2) Longer work days: As a teacher, I don't like this one much, but it's an option and it has some benefits. Typical teachers work about 7.5 official hours per day. If we provided support to work a more typical 8.5 or 9 hour day, we would more efficiently and comfortably do the work we now gerrymander into our mornings, nights, weekends, and lunches. Support for working longer official hours could include higher pay, professional supplies like phones, computers, and printers for every teacher, well-organized work space, and use of extended hours to schedule meetings and planning in more efficient blocks of time. (E.g. Teachers could all have 2 or 3 uninterrupted hours of work time after students have left rather than 50 minutes squeezed between picking up and dropping off students and and often interrupted by student needs.) When I was googling on this, I came across a work schedule for teachers at TEP Charter School in New York City, of which I have little other knowledge. According to this schedule, "To meet ... redefined expectations, TEP teachers work professional hours, typically from 7:45 AM to 5 PM in a work-day filled with a variety of teaching, learning, and leading experiences. ... Each teacher observes his/her partner teacher 1 period per day, is observed by his/her partner teacher 1 period per day, and plans/debriefs with his/her partner during a common planning time each day."

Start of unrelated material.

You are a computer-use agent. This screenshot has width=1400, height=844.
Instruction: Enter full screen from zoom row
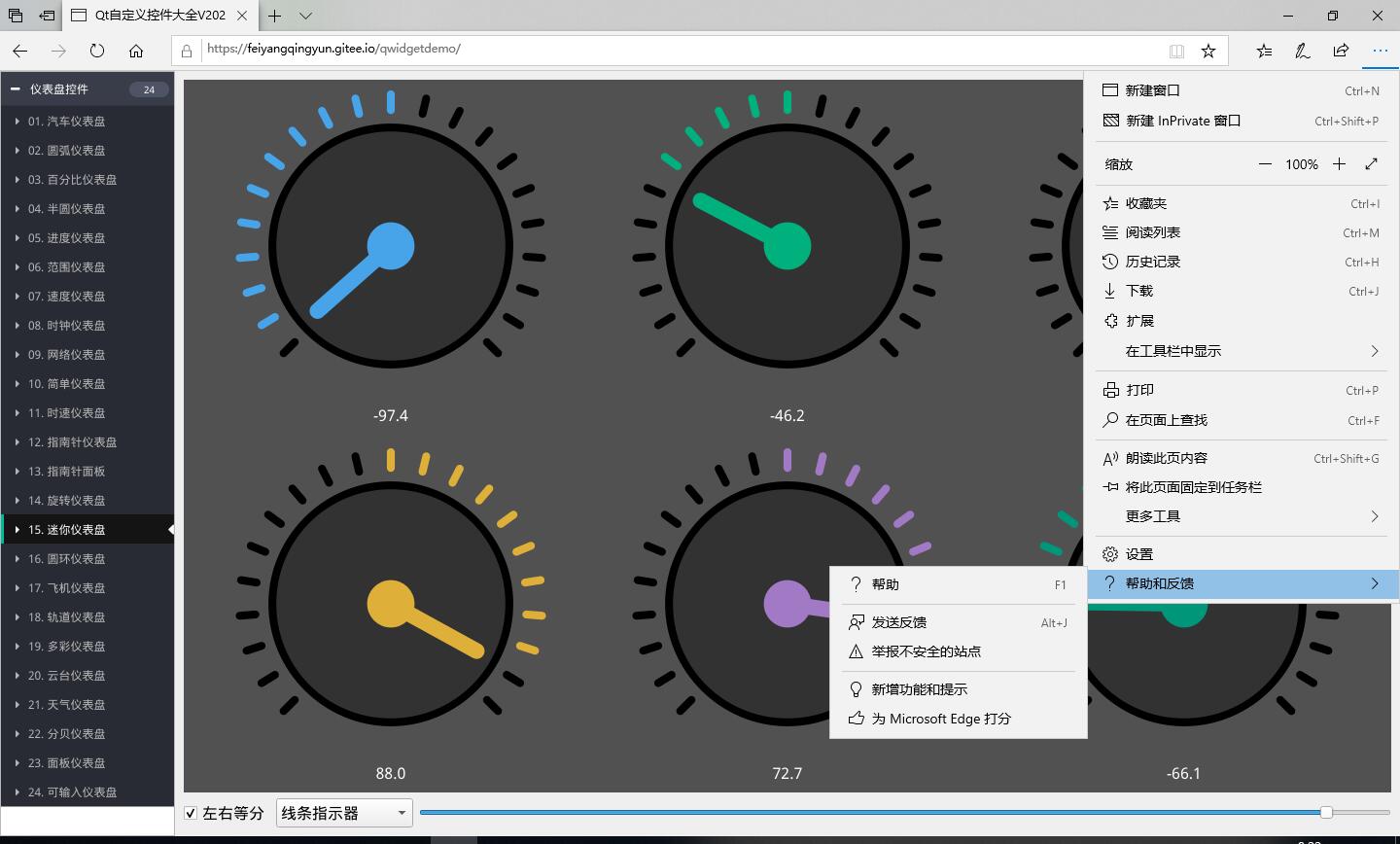click(1371, 164)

As I said, I don't love the idea of officially extending my work day. At the end of a teaching day, I am TIRED, and rarely at my best for planning and innovating. I'm curious how these work days turn out in reality. If you know of schools with a similar schedule, please write a comment to let us know how it works. This school year, I will be informally experimenting with this option, changing my self-designed schedule from working about 8 hours on Sundays to adding about 2 hours of planning to the end of each school day. Working consistent 10-12 hour days sounds daunting, but I want a 2-day weekend. We'll see how it goes. What is your experience with extended work days for teachers?